Tuesday, October 30, 2007

The Gospel of Fanny Price

I certainly hope this will be the last posting that has the unfortunate name “Jane Austen” written in it, but I can’t help it. For the most distasteful thing I’ve read this semester, Mansfield Park has sure had a lot of things for me to be listening to!

Fanny Price is the least-loved of Austen’s heroines, which is interesting for me because she is also the one I identify most with. I was almost hurt to hear the women in my class yesterday rail on this timid, sensitive, reserved girl who never fought back as various damaging outside forces pressed in on her (I’m sure many of you are amused that I would claim to identify with such a character, but you’ll have to just roll with me for now).

“I hated her!” one of my classmates exclaimed. “I just wanted to slap her. She never did anything to defend herself. Was I supposed to be feeling sorry for her?”

“I wrestled with that too,” admitted an ardent feminist. “But you have to remember the time she was living in. There was only so much she could do with society the way it was. Sometimes all you can ask for is baby steps, which to her credit she did at the end of the novel.”

It’s interesting that our cultural love of strong, independent women includes the inverse, a hatred of the mild, submissive one.

It’s interesting that even in our modern post-Christian western culture, a gospel of a God of the underdog is just as countercultural as it was when it was first introduced to humanity. A Gospel that asserts that it is the weak who are strong and the blind who see and the poor who are rich and the last who are first is just as upsetting as it ever was, despite our culture of humanitarianism. It’s certainly upsetting to imagine that we are supposed to be those people.

There are a lot of explosive theological debates about women’s ordination that I have absolutely no intention of addressing today. Whatever my theological stance, most people know that I at least attend a church that does not ordain women, so I obviously am not offended by that position. Submission to the authority of a Church who withholds certain positions of authority to me because of attributes I was born with does not feel degrading to me; I can actually receive it as somewhat of a gift. Submission is a very Christian muscle; I am not offended to be allowed the chance to use it.

In a culture of rebellion, we are pleased to hear that the Gospel is subversive, but we rarely think of it as being subversive to ourselves. Might the Gospel subvert my own principles and the traits I admire? Might it subvert my own values?
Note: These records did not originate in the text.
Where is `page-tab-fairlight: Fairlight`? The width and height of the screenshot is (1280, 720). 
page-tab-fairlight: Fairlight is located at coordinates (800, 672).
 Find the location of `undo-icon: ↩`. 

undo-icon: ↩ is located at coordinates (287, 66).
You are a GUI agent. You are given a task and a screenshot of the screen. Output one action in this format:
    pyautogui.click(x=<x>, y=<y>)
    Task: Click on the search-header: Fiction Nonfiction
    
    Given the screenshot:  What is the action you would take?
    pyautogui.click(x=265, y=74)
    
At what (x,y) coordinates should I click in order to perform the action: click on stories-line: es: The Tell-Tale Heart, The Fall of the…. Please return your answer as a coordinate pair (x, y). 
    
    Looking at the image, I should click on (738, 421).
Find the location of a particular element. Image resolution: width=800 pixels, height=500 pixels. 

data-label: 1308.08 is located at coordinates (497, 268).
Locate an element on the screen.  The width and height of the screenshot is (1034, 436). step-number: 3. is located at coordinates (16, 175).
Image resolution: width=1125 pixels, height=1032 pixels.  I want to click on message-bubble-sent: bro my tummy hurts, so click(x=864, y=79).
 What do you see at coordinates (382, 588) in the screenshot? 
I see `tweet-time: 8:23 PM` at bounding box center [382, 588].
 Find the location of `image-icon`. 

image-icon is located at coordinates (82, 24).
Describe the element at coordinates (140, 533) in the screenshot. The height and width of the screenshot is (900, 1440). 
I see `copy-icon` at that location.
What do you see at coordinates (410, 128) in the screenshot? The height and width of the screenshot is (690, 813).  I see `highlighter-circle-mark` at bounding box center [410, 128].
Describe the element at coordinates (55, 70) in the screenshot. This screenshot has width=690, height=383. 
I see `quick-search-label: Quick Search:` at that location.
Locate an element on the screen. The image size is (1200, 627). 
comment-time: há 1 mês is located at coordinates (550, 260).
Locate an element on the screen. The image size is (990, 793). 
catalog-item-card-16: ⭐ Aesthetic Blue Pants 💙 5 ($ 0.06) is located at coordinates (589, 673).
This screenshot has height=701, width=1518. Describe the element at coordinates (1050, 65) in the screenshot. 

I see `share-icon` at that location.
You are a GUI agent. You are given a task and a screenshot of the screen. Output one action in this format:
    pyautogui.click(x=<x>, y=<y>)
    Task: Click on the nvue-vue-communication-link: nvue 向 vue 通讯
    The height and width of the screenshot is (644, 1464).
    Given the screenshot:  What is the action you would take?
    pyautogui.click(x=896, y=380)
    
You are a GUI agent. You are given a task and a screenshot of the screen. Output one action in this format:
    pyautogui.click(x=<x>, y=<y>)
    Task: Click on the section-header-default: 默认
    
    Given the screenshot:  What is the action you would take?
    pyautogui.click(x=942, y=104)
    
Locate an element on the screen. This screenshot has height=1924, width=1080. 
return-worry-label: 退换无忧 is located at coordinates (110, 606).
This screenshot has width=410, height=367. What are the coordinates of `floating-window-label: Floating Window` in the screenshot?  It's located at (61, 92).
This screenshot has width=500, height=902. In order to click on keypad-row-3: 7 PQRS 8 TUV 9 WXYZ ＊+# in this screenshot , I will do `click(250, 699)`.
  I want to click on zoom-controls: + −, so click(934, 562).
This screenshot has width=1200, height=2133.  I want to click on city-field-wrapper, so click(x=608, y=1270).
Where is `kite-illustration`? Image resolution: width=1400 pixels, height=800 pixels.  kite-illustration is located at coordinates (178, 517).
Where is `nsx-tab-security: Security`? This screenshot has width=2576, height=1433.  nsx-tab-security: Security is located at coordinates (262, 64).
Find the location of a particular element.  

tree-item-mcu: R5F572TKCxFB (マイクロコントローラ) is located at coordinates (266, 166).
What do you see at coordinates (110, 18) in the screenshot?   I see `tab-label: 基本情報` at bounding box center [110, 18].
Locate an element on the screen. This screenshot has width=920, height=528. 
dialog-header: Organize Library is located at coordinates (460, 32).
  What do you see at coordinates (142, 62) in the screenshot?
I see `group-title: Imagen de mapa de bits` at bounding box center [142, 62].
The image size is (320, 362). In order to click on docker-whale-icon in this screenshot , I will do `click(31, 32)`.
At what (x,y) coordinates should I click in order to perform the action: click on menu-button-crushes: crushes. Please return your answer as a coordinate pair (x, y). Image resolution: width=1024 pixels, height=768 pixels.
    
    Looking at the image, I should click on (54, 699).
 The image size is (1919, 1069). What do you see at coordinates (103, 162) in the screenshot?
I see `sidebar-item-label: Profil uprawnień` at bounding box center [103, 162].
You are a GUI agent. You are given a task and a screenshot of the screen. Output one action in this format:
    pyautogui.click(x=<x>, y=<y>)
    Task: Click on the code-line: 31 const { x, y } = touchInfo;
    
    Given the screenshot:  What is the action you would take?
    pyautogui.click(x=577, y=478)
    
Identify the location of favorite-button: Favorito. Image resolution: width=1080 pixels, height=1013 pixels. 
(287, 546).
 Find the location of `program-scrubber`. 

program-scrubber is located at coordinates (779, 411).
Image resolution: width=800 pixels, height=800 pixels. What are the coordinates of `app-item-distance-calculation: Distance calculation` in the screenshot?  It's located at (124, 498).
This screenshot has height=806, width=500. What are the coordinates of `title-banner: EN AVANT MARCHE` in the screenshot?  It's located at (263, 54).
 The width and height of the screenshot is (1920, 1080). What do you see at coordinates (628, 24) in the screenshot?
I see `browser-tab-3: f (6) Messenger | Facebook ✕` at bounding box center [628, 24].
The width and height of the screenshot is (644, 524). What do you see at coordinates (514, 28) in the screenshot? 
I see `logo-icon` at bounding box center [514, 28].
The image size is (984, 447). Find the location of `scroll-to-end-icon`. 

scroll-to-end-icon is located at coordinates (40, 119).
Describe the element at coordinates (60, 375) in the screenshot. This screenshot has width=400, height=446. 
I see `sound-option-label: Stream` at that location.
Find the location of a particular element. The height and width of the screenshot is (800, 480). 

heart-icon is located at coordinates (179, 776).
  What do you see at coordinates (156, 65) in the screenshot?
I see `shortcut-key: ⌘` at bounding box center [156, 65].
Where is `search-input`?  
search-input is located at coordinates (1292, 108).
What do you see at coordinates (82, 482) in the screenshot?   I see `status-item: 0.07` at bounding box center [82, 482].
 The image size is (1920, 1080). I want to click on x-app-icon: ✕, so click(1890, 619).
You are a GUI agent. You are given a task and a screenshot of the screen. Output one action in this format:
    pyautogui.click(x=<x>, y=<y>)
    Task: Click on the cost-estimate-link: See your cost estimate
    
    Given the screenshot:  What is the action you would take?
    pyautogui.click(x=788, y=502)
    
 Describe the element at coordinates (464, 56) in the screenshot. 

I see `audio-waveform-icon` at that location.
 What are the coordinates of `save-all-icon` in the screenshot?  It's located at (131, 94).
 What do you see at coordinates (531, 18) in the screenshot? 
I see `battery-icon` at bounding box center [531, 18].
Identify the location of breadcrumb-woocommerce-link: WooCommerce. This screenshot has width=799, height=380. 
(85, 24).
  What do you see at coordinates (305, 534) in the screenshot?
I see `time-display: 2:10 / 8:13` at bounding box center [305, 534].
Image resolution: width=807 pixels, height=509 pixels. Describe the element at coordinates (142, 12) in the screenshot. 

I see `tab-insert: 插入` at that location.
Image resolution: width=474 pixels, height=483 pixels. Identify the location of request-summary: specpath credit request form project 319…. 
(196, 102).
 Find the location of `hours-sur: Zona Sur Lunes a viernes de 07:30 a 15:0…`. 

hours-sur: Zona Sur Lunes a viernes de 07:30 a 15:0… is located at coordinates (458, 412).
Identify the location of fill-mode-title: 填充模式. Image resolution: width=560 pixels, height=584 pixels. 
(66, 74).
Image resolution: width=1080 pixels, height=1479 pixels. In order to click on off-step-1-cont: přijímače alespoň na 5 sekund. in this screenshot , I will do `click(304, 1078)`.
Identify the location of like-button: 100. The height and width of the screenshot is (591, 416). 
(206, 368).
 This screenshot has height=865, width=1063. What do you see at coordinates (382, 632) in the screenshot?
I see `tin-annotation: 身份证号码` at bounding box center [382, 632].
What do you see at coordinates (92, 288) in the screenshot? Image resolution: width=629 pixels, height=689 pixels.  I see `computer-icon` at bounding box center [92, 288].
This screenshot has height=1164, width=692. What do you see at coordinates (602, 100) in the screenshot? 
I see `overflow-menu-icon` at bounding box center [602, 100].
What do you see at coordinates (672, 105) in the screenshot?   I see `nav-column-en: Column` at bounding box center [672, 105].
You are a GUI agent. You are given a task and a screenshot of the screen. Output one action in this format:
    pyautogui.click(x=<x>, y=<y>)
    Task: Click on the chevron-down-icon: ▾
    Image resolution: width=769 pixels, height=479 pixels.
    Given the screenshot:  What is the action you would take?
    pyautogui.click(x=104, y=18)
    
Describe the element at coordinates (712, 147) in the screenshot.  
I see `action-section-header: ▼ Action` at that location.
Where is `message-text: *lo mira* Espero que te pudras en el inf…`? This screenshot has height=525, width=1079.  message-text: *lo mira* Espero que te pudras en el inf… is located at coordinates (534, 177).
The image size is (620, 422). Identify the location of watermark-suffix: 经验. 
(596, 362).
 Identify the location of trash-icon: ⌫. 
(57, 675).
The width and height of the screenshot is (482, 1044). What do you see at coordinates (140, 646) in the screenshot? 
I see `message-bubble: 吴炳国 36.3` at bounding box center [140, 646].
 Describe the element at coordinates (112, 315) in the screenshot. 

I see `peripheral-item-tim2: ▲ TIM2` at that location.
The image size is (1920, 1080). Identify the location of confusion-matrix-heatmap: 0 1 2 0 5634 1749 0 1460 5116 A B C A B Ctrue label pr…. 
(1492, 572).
When it does, I pray that I respond as a weak, submissive woman who allows herself to be acted upon, in whatever way the Gospel chooses to act upon me.

2 comments:

Anonymous said...

Hey, Em
I started reading your blog when you first began, but it seemed too esoteric and impersonal, so I drifted away from it. I just popped back in to take a look and loved your last page of blogs... I copied all but one (the short one) into my files. I love them because they are personal and because they focus on redemption/grace. Thanks for the insight and encouragement.

Em the luddite said...

I guess I can [often] get a little [too] esoteric... but I'm glad you can bear with me anyway!